In other words: "Despite being a two-bit politician on a school board, I'm going to ignore what even I call the experts' views and bend curriculum to support my political whims because I am a fucking retard."
They don't sound so "conservative" to me. Lies are conservative?
Environmentalism=conservation, "conservatives"=anti-environmentalism.
Constitution: separation of church and state (what could be more conservative than the basis of all US law?). "Conservatives": church in state=sponsored schools.
The list goes on. The only thing they want to conserve is the rich's wealth. "Antiprogress" is a better label than "conservative".
These "conservatives" are anti-American.
Free Martian Whores!
Also, "I think we've corrected the imbalance we've had in the past and now have our curriculum headed straight down the middle." I don't know if what they have is "straight down the middle", but to me, any correction the other way is a good thing after 140 years of liberal guidance.
Not really. Thing is, you're assuming these "liberals" that "injected their view" previously were far-left extremists. They weren't even close. In fact, by most of the world's recognition they were at best "mild conservatives" so a correction the other way would've been to push a true liberal agenda, this turn towards hardcore fundamentalism only exacerbates the problem that already existed beforehand.
In most of the world I'm categorized as a right-wing conservative, yet in the US I'd likely be labeled a "capitalism-hating socialist" for my political views. You there have Mussolini in one side and Hitler on the other, the middle ground between them is still fascism. What you need to look for is a middle ground on a *global* scale, but that lies to the left of your left, not to your right.
No problem is insoluble in all conceivable circumstances.
"rewriting history" is just accusation against someone that doesn't believe your incorrect version of history.

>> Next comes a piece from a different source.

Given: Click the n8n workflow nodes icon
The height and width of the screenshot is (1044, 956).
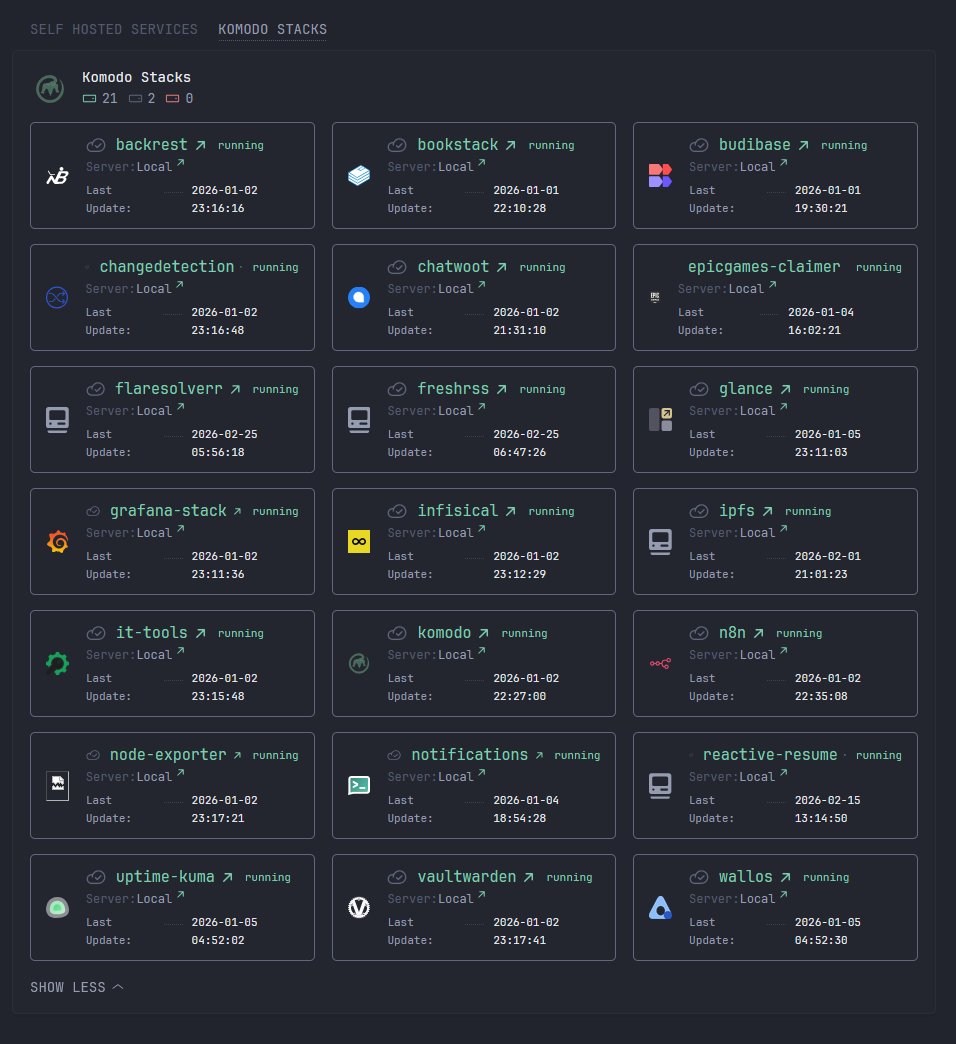Looking at the screenshot, I should [660, 663].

"Rewriting history" means just that. The objection is they are changing what is taught as history to be something other than what the documents and supporting evidence that we have shows it to be, in favor of what non-experts who haven't done any research but do have a political agenda want it to be.

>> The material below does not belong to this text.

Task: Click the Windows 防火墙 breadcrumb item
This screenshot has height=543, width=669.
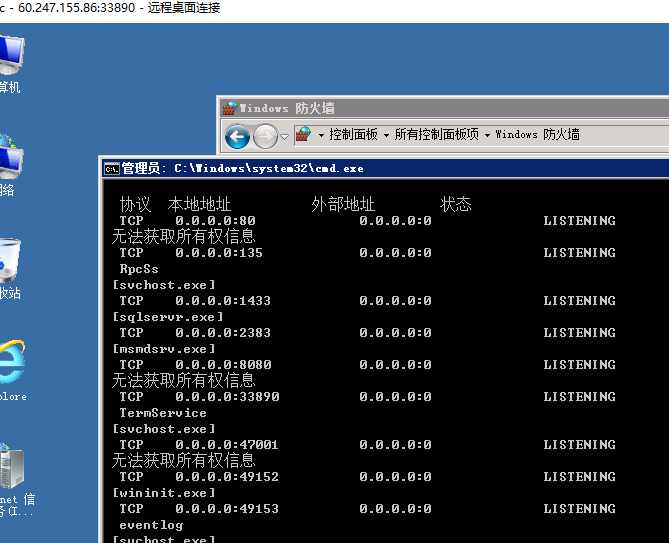Action: (537, 135)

The federal government doesn't get to say what history is, neither do you.
Both the federal and state governments are forbidden from promoting any specific religion and with very good reason. If you bothered to read the writings of the founding fathers you'd see some excellent explanations as to why this is the case. Now you have a state government trying to convince the citizenry that is not the case, using tax dollars; which is likely illegal under the exact provision they're trying to convince people does not exist... all this while admitting they are not "experts" and haven't done any "research" on the topic.
"Under God" was not originally in the Pledge of Allegiance. Francis Bellamy wrote the pledge in 1892. The phrase "Under God" was added in 1954.

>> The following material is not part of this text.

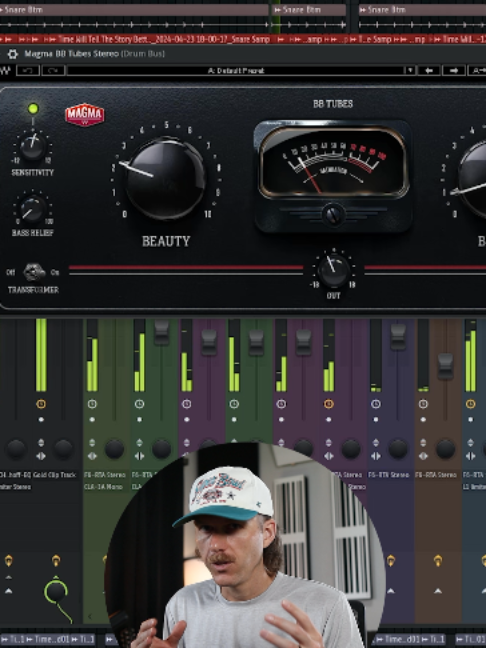The height and width of the screenshot is (648, 486).
Task: Open the plugin settings gear icon
Action: pyautogui.click(x=13, y=54)
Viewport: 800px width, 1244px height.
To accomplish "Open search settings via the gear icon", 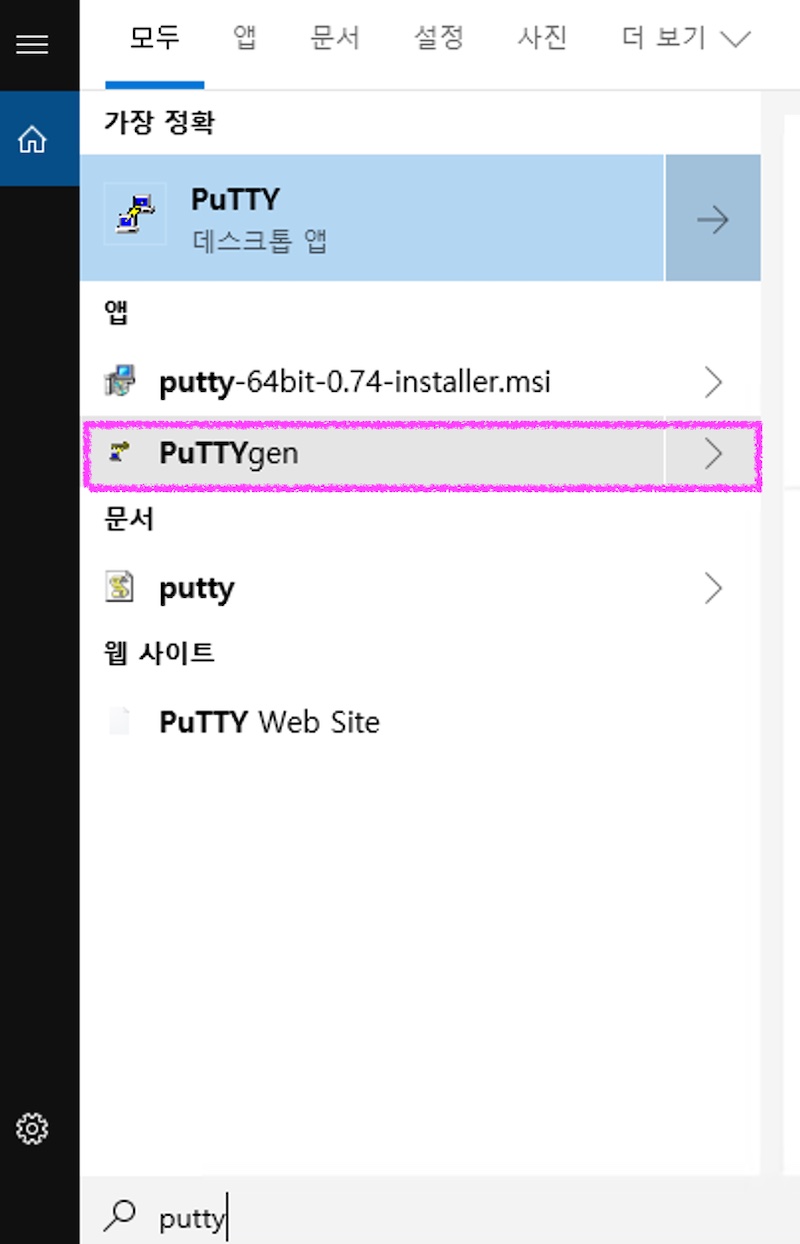I will pos(32,1129).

It might interest you to know that from a standpoint of pretty much every other democratic country in the world, the USA's main parties are either right wing or extreme right wing. Progressives are merely moderate right wing.
USA fear of anything "social" causes few americans to understand there is a very wide gap between fascism/communism and what americans consider normal.
Most of the world has watched with puzzlement as many american's protested (and continue to protest) against a medical healthcare system even less social than what most democratic countries have been running succesfully for decades.
In my own experience, many Americans seem to blackout when the word "social" is mentioned, immediately jumping to the conclusion that it means "oppressive communist dictatorship" instead of merely "less anti-social". When the USA and it's citizens do so many things right and have so much to offer the rest of the world, I just find it sad to know most Americans simply don't care about anybody but themselves.